El entonces candidato presidencial brasileño Jair Bolsonaro fue apuñalado durante un acto de campaña en la ciudad de Juiz de Fora, en un hecho que conmocionó al país y elevó la tensión política a pocas semanas de las elecciones presidenciales. Bolsonaro sufrió graves lesiones en el abdomen y fue trasladado de emergencia a un centro médico, donde fue sometido a una cirugía para detener una hemorragia interna. Las autoridades informaron que el sospechoso fue detenido poco después del ataque.

De acuerdo con el equipo médico, la intervención quirúrgica permitió reparar gran parte de los daños ocasionados por la agresión. Sin embargo, el candidato requirió procedimientos adicionales para estabilizar su estado de salud y permaneció bajo observación en cuidados intensivos. Videos difundidos en redes sociales mostraron el momento en que Bolsonaro saludaba a simpatizantes mientras era cargado por seguidores, antes de ser alcanzado por el atacante. El incidente generó una rápida reacción de dirigentes políticos, instituciones y ciudadanos de distintos sectores.
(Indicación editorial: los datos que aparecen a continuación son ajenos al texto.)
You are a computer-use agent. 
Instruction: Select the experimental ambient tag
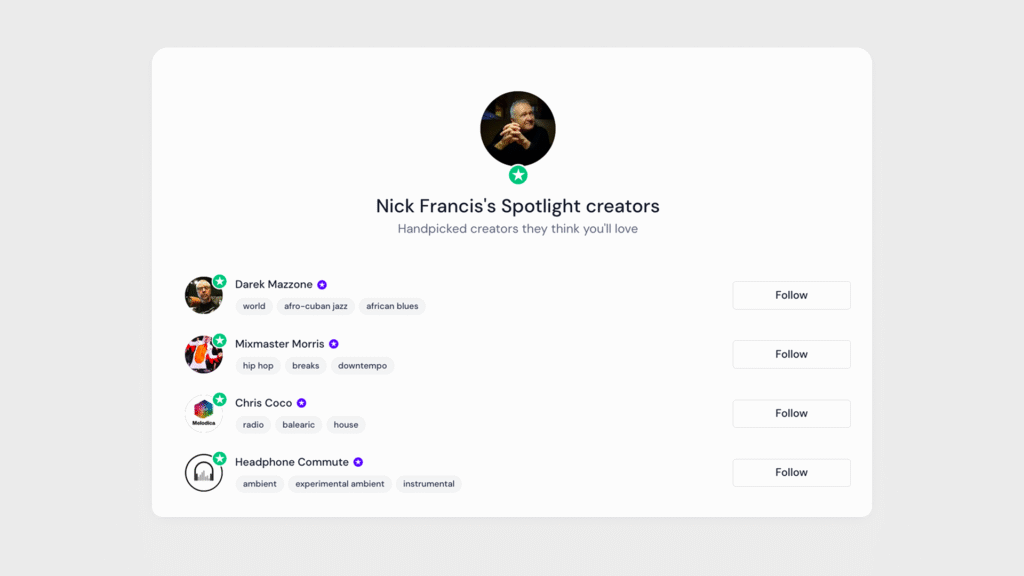[340, 484]
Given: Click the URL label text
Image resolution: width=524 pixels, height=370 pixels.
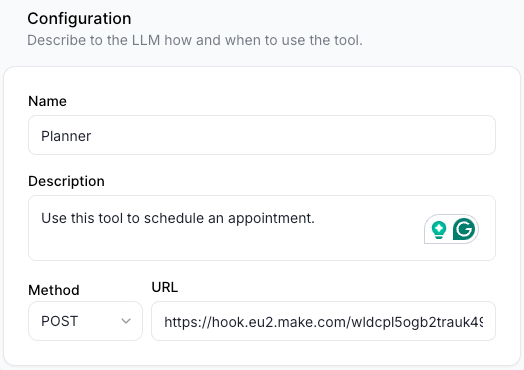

El atentado ocurrió en medio de una campaña electoral marcada por la polarización política y el intercambio constante de acusaciones entre candidatos. Diversos aspirantes presidenciales condenaron el ataque y suspendieron temporalmente sus actividades proselitistas. Analistas señalaron que el episodio podría influir en el desarrollo de la contienda electoral, al reforzar el discurso de Bolsonaro sobre la inseguridad y la crisis política en Brasil. Mientras continuaban las investigaciones, el hecho abrió un amplio debate sobre la violencia política y el clima de confrontación que atravesaba el país.